GAAP to Non-GAAP Reconciliation Schedule:  
Operating revenue excluding fuel surcharge revenue, adjusted operating income, and adjusted operating ratio reconciliation (a)
       
    Three Months Ended March 31,  
      2024       2023    
    (Unaudited, in thousands)  
           
Operating revenue     $270,320       $330,916    
Less: Fuel surcharge revenue     36,212       49,647    
Operating revenue, excluding fuel surcharge revenue     234,108       281,269    
           
Operating expenses     284,703       308,026    
Less: Fuel surcharge revenue     36,212       49,647    
Less: Amortization of intangibles     1,254       1,291    
Adjusted operating expenses     247,237       257,088    
           
Operating (loss) income     (14,383 )     22,890    
Adjusted operating (loss) income   $ (13,129 )   $ 24,181    
           
Operating ratio     105.3 %     93.1 %  
Adjusted operating ratio     105.6 %     91.4 %  

(a) Operating revenue excluding fuel surcharge revenue, as reported in this press release is based upon operating revenue minus fuel surcharge revenue.
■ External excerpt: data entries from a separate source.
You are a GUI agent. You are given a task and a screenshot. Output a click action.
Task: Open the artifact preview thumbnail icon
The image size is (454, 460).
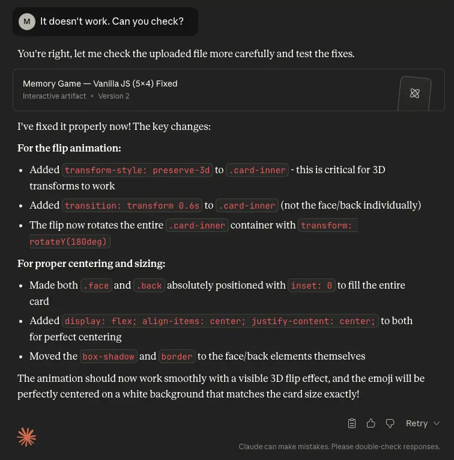click(x=414, y=93)
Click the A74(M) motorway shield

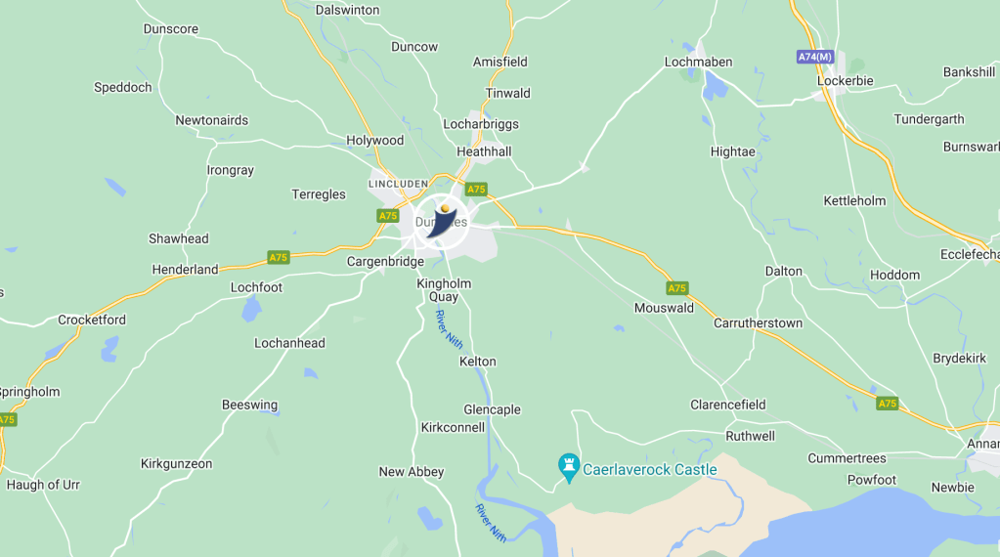(815, 57)
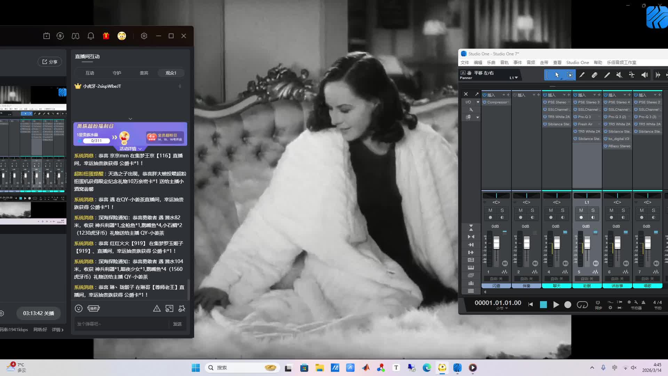Open the 小节 time format dropdown
668x376 pixels.
click(x=506, y=308)

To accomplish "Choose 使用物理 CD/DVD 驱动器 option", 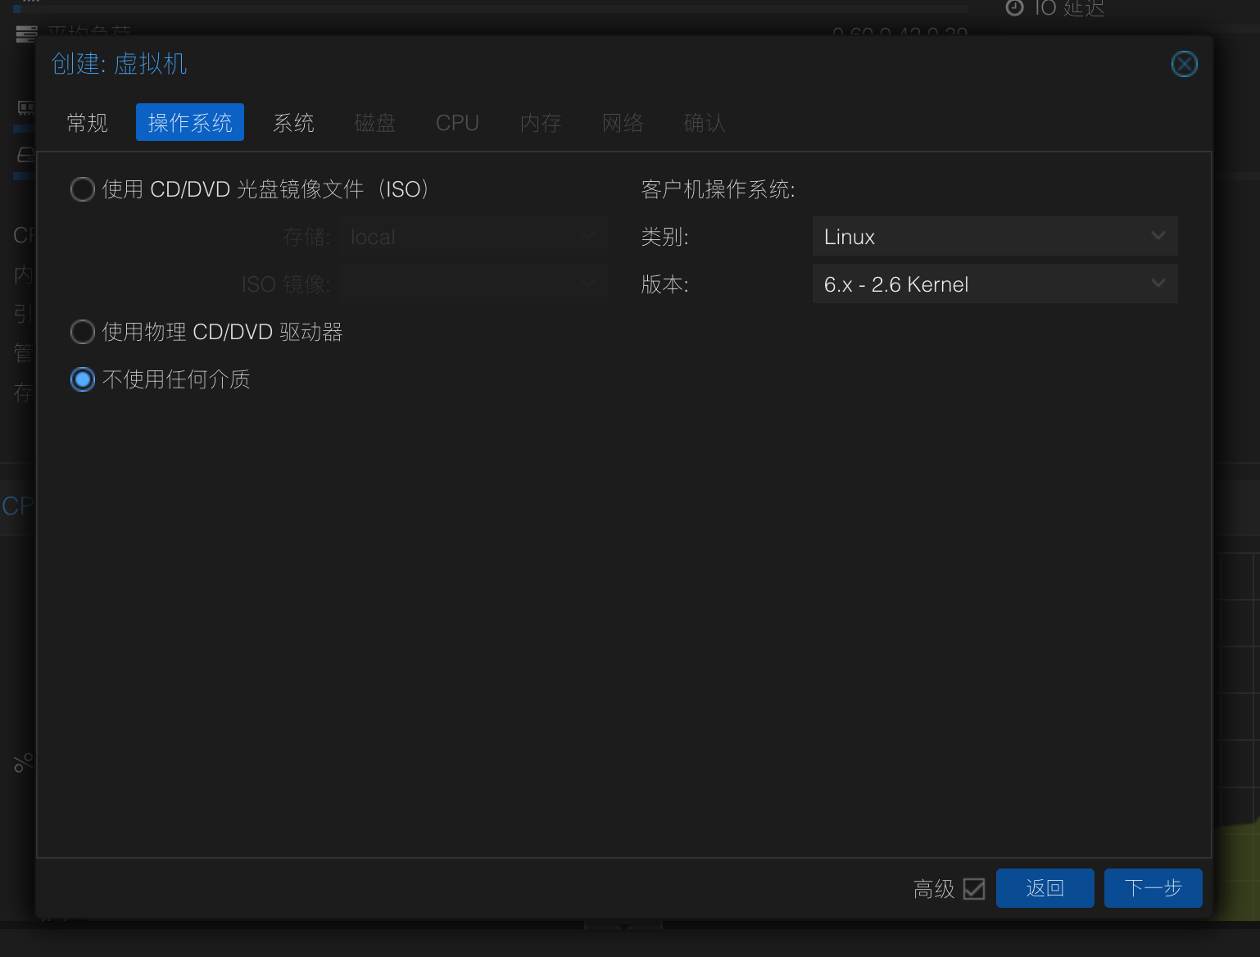I will pyautogui.click(x=83, y=332).
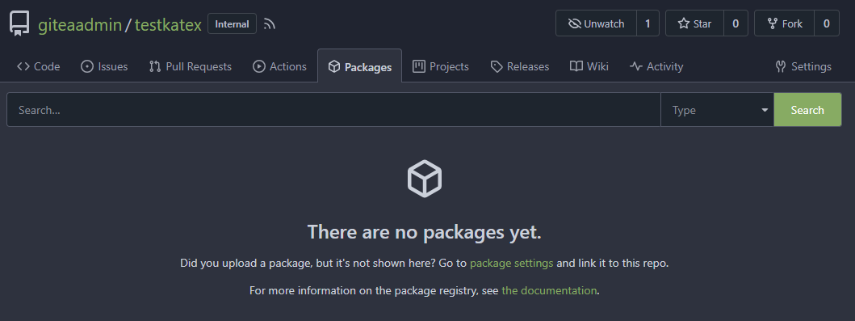
Task: Click the Projects board icon
Action: (x=419, y=66)
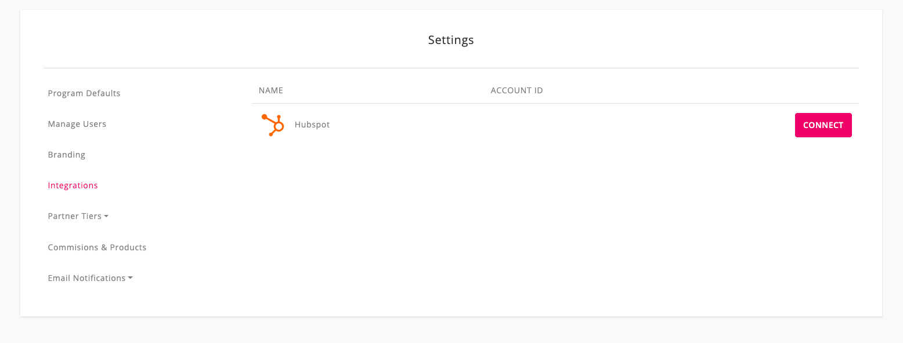Open the Branding settings page
903x343 pixels.
67,155
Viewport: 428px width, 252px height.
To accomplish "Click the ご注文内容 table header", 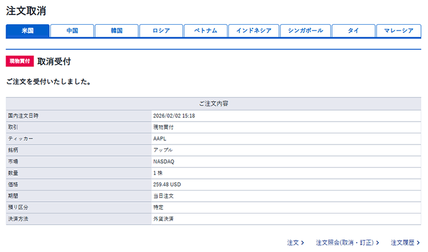I will pos(213,103).
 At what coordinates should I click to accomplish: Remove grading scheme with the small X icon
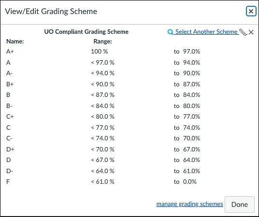point(251,32)
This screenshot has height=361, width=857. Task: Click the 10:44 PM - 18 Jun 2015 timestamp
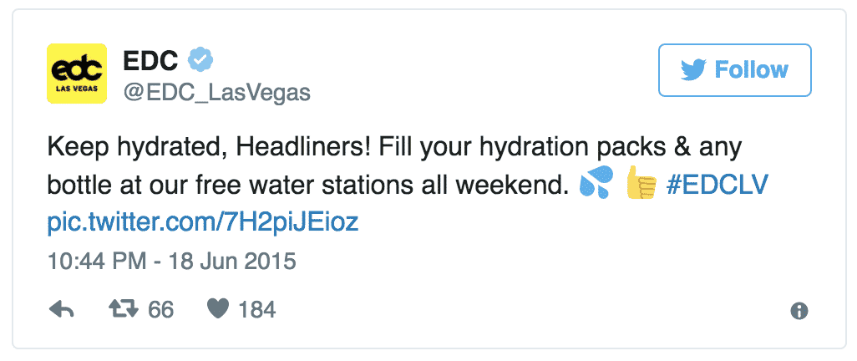point(171,262)
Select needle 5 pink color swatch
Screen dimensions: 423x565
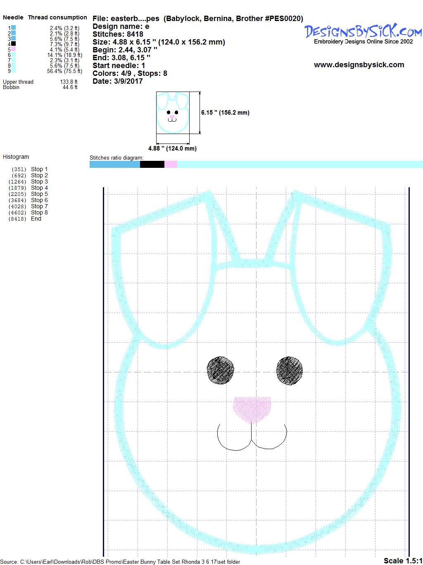coord(14,49)
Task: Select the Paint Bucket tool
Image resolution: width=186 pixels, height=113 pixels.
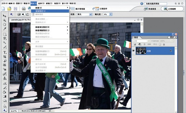Action: [x=5, y=92]

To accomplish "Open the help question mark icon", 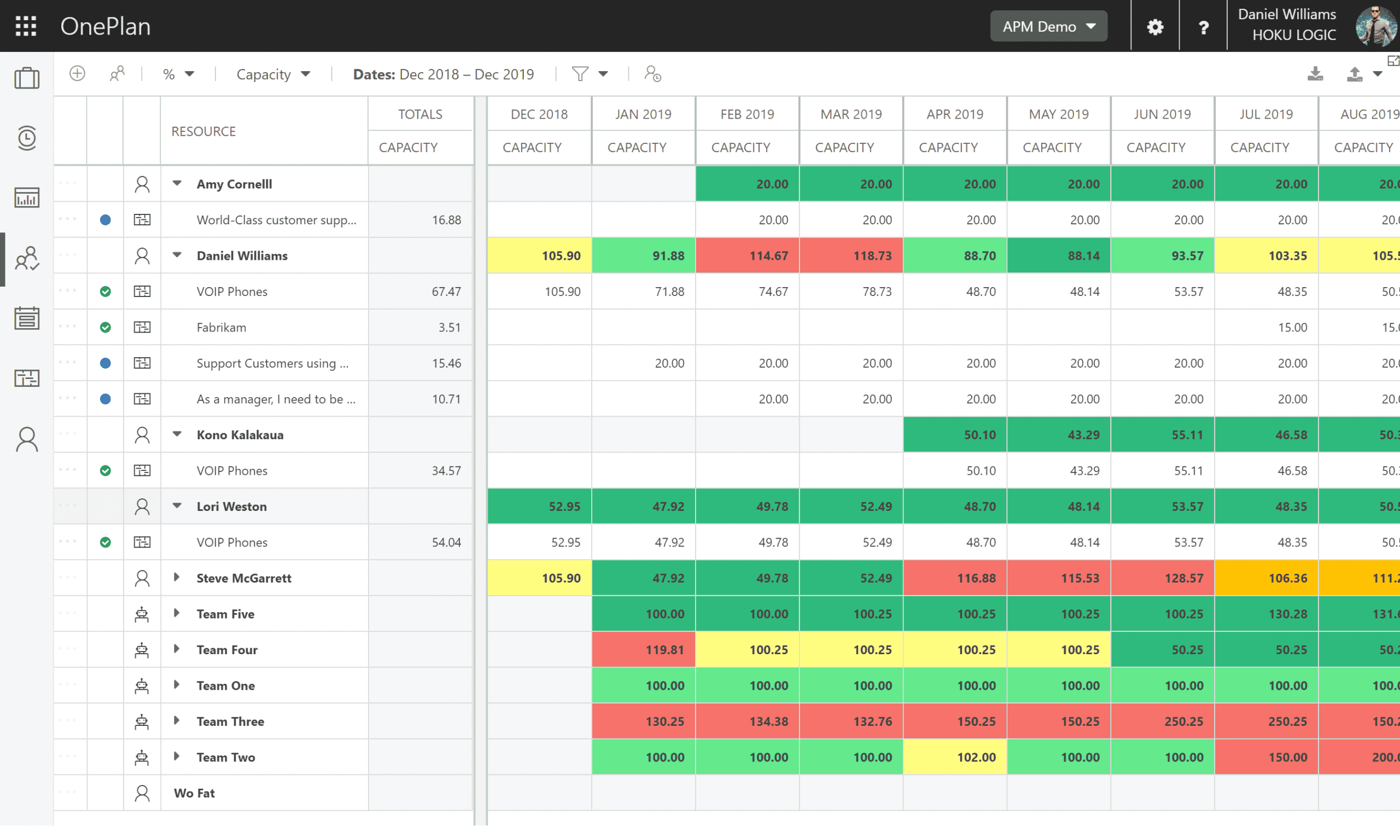I will click(x=1203, y=27).
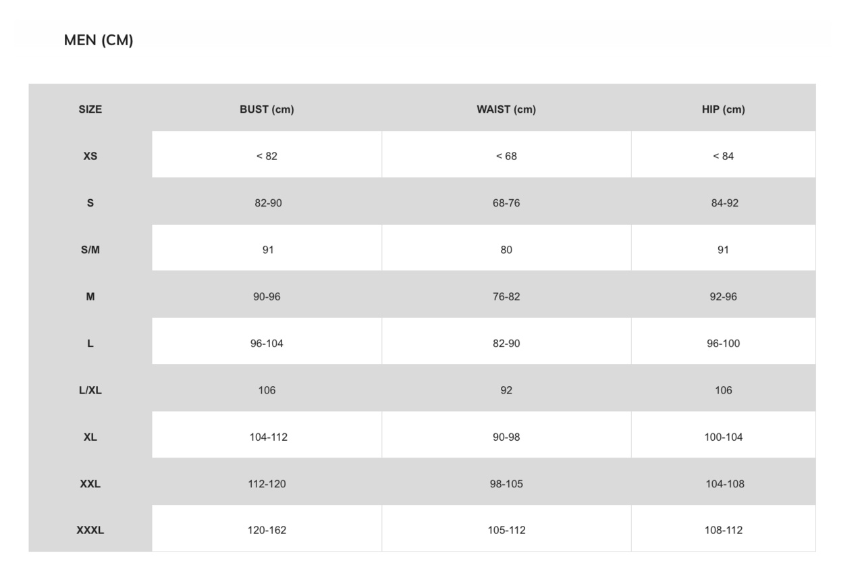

Adjusted operating income as reported in this press release is based upon operating revenue excluding fuel surcharge revenue, less operating expenses, net of fuel surcharge revenue, and non-cash amortization expense related to intangible assets. Adjusted operating ratio as reported in this press release is based upon operating expenses, net of fuel surcharge revenue, and amortization of intangibles, as a percentage of operating revenue excluding fuel surcharge revenue. We believe that operating revenue excluding fuel surcharge revenue, adjusted operating income, and adjusted operating ratio are more representative of our underlying operations by excluding the volatility of fuel prices, which we cannot control. Operating revenue excluding fuel surcharge revenue, adjusted operating income, and adjusted operating ratio are not substitutes for operating revenue, operating income, or operating ratio measured in accordance with GAAP. There are limitations to using non-GAAP financial measures. Although we believe that operating revenue excluding fuel surcharge revenue, adjusted operating income, and adjusted operating ratio improve comparability in analyzing our period-to-period performance, they could limit comparability to other companies in our industry if those companies define such measures differently. Because of these limitations, operating revenue excluding fuel surcharge revenue, adjusted operating income, and adjusted operating ratio should not be considered measures of income generated by our business or discretionary cash available to us to invest in the growth of our business. Management compensates for these limitations by primarily relying on GAAP results and using non-GAAP financial measures on a supplemental basis.